### PROVIDED DATA

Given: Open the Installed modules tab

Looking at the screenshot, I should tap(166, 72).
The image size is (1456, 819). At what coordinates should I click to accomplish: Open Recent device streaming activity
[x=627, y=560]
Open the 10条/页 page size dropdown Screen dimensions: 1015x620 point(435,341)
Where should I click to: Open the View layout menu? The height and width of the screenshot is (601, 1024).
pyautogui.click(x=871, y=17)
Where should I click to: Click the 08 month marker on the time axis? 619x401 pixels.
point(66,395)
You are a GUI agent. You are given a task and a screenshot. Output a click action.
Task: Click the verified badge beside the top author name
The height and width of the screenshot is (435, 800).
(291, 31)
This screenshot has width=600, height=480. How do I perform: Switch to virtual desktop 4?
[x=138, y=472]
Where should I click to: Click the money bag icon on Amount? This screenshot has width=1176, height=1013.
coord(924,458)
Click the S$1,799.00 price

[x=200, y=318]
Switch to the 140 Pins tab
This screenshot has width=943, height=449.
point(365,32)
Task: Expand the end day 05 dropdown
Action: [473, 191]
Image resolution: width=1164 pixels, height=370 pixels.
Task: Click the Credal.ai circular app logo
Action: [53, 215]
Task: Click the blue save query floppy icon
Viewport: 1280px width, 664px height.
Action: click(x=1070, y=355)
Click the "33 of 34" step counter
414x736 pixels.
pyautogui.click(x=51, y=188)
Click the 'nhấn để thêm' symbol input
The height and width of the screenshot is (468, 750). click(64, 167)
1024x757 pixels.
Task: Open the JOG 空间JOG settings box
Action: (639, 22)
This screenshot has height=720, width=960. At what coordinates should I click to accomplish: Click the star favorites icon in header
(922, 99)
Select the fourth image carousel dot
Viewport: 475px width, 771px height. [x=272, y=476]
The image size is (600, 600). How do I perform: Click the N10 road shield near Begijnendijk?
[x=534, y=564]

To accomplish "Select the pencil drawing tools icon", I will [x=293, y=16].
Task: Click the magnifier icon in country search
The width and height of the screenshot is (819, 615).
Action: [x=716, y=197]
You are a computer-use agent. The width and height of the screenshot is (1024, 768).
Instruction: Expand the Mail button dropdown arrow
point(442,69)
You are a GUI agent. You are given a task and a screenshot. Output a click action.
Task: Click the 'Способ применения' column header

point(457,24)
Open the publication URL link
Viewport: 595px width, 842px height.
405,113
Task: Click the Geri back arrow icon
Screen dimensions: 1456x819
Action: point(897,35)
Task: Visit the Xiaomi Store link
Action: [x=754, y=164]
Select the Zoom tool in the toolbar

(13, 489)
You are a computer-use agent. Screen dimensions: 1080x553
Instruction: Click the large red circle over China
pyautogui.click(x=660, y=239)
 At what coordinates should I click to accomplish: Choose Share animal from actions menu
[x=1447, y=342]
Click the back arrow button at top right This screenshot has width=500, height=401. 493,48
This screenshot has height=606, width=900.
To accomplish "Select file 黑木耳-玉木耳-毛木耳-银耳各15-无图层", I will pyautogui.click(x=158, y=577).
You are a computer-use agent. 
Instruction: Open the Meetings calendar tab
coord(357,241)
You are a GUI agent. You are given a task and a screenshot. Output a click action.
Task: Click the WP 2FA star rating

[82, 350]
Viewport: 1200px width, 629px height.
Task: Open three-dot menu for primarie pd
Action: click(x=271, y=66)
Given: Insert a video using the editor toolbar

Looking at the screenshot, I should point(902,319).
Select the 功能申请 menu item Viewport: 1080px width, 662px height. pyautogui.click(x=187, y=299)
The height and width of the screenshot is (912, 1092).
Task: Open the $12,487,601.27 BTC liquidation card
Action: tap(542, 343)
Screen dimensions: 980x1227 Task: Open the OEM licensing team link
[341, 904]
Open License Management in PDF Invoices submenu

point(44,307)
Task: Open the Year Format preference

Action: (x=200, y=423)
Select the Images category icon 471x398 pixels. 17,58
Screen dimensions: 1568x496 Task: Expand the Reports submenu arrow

######

-- WHAT YOU HAVE TO DO --
Return the complete material exactly as it appears.

-- RESPONSE TO THE TASK --
Given: Open the Installed modules tab

Looking at the screenshot, I should tap(166, 72).
The image size is (1456, 819). At what coordinates should I click to accomplish: Open Recent device streaming activity
[x=627, y=560]
Open the 10条/页 page size dropdown Screen dimensions: 1015x620 point(435,341)
Where should I click to: Open the View layout menu? The height and width of the screenshot is (601, 1024).
pyautogui.click(x=871, y=17)
Where should I click to: Click the 08 month marker on the time axis? 619x401 pixels.
point(66,395)
You are a GUI agent. You are given a task and a screenshot. Output a click action.
Task: Click the verified badge beside the top author name
The height and width of the screenshot is (435, 800).
(291, 31)
This screenshot has width=600, height=480. How do I perform: Switch to virtual desktop 4?
[x=138, y=472]
Where should I click to: Click the money bag icon on Amount? This screenshot has width=1176, height=1013.
coord(924,458)
Click the S$1,799.00 price

[x=200, y=318]
Switch to the 140 Pins tab
This screenshot has width=943, height=449.
point(365,32)
Task: Expand the end day 05 dropdown
Action: [473, 191]
Image resolution: width=1164 pixels, height=370 pixels.
Task: Click the Credal.ai circular app logo
Action: [53, 215]
Task: Click the blue save query floppy icon
Viewport: 1280px width, 664px height.
Action: click(x=1070, y=355)
Click the "33 of 34" step counter
414x736 pixels.
pyautogui.click(x=51, y=188)
Click the 'nhấn để thêm' symbol input
The height and width of the screenshot is (468, 750). click(64, 167)
1024x757 pixels.
Task: Open the JOG 空间JOG settings box
Action: (639, 22)
This screenshot has height=720, width=960. At what coordinates should I click to accomplish: Click the star favorites icon in header
(922, 99)
Select the fourth image carousel dot
Viewport: 475px width, 771px height. [x=272, y=476]
The image size is (600, 600). How do I perform: Click the N10 road shield near Begijnendijk?
[x=534, y=564]

To accomplish "Select the pencil drawing tools icon", I will [x=293, y=16].
Task: Click the magnifier icon in country search
The width and height of the screenshot is (819, 615).
Action: [x=716, y=197]
You are a computer-use agent. The width and height of the screenshot is (1024, 768).
Instruction: Expand the Mail button dropdown arrow
point(442,69)
You are a GUI agent. You are given a task and a screenshot. Output a click action.
Task: Click the 'Способ применения' column header

point(457,24)
Open the publication URL link
Viewport: 595px width, 842px height.
405,113
Task: Click the Geri back arrow icon
Screen dimensions: 1456x819
Action: point(897,35)
Task: Visit the Xiaomi Store link
Action: [x=754, y=164]
Select the Zoom tool in the toolbar

(13, 489)
You are a computer-use agent. Screen dimensions: 1080x553
Instruction: Click the large red circle over China
pyautogui.click(x=660, y=239)
 At what coordinates should I click to accomplish: Choose Share animal from actions menu
[x=1447, y=342]
Click the back arrow button at top right This screenshot has width=500, height=401. 493,48
This screenshot has height=606, width=900.
To accomplish "Select file 黑木耳-玉木耳-毛木耳-银耳各15-无图层", I will pyautogui.click(x=158, y=577).
You are a computer-use agent. 
Instruction: Open the Meetings calendar tab
coord(357,241)
You are a GUI agent. You are given a task and a screenshot. Output a click action.
Task: Click the WP 2FA star rating

[82, 350]
Viewport: 1200px width, 629px height.
Task: Open three-dot menu for primarie pd
Action: click(x=271, y=66)
Given: Insert a video using the editor toolbar

Looking at the screenshot, I should point(902,319).
Select the 功能申请 menu item Viewport: 1080px width, 662px height. pyautogui.click(x=187, y=299)
The height and width of the screenshot is (912, 1092).
Task: Open the $12,487,601.27 BTC liquidation card
Action: tap(542, 343)
Screen dimensions: 980x1227 Task: Open the OEM licensing team link
[341, 904]
Open License Management in PDF Invoices submenu

point(44,307)
Task: Open the Year Format preference

Action: (x=200, y=423)
Select the Images category icon 471x398 pixels. 17,58
Screen dimensions: 1568x496 Task: Expand the Reports submenu arrow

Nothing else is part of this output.